Extract provided:
***

If you thought Chinese "herbal" cigarettes are safe, here's the update. These ciggies, which contain a mix of tobacco and medicinal herbs, are just as unhealthy as the regular ones.
A team of researchers at the University of California, San Francisco, led by Stanton A. Glantz, professor of medicine in the Department of Medicine and Cardiovascular Research Institute and scientists at the China Center for Disease Control and Prevention, analysed the levels of four markers to establish differences in nicotine and carcinogen delivery between the two type of cigarettes.
The research was carried out in a Chinese city where 135 smokers of herbal cigarettes were compared to 143 people who took "regular" tobacco cigarettes.
The examination of the urine samples and evaluating questionnaires showed no major difference in the levels of all four markers: cotinine and trans-3'-hydroxycotinine (two markers of nicotine intake); and total 4-(methylnitrosamino)-1-(3-pyridyl)-butanol and total polycyclic aromatic hydrocarbons (two classes of carcinogens).
Glantz said: "Levels of carcinogens were correlated with measures of nicotine intake, meaning that the more nicotine smokers took in, the higher the levels of carcinogens they took in."
Moreover, 47percent of the volunteers had only switched to herbal cigarettes due to their "better taste;" 24percent switched owing to their health concerns and the belief that herbal cigarettes were healthier than regular ones. In fact, those smoking herbal cigarettes smoked more cigarettes in a day.

***

Source information:
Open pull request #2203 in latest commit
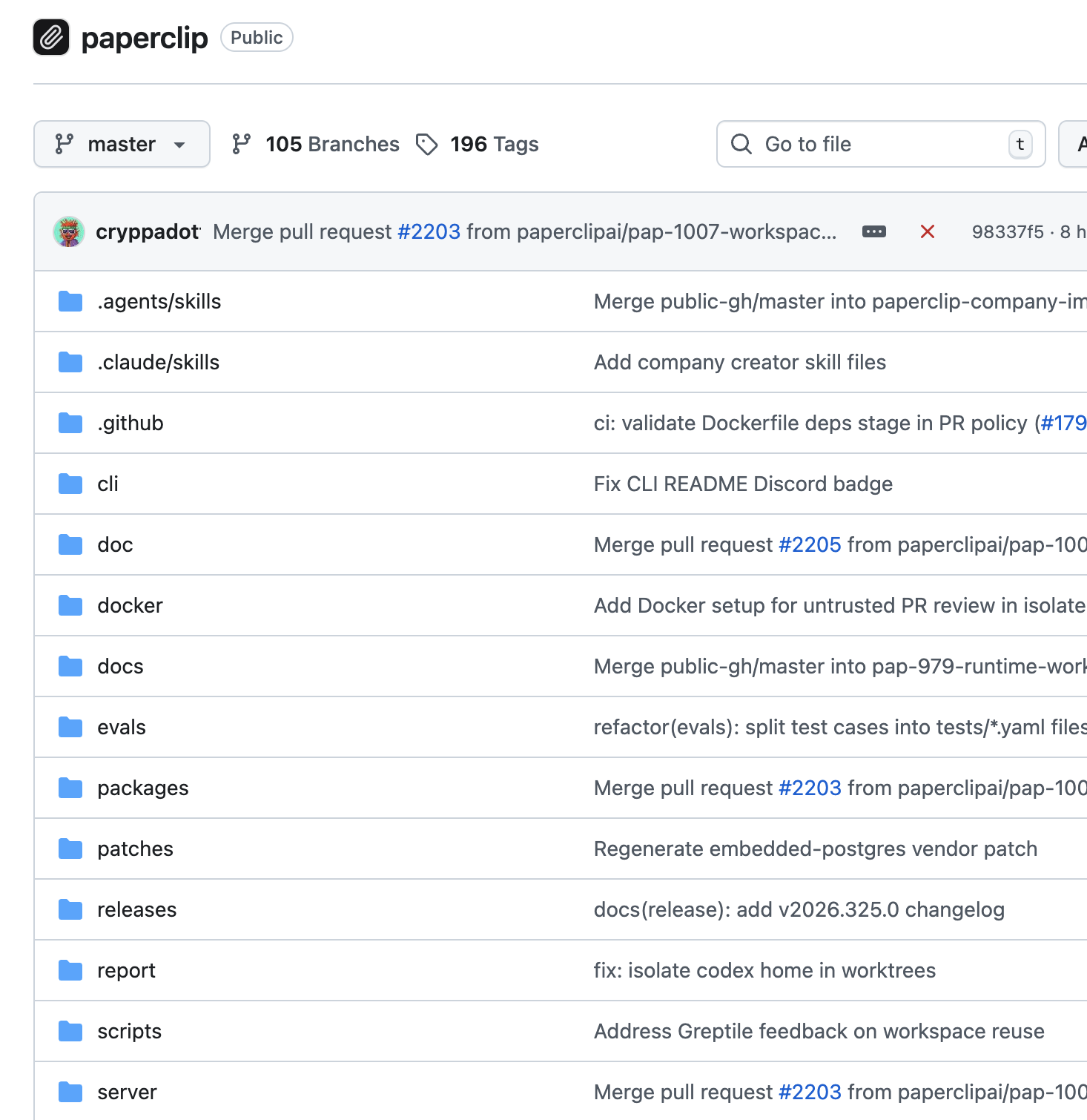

***

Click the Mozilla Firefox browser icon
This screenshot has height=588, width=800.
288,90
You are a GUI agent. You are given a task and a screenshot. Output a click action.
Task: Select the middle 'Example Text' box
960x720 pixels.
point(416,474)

***

Your goal:
According to the article on Chinese herbal cigarettes, how many smokers of herbal cigarettes were compared with smokers of regular tobacco cigarettes? The records come from a different source than the text.

Solved problem:
135 smokers of herbal cigarettes.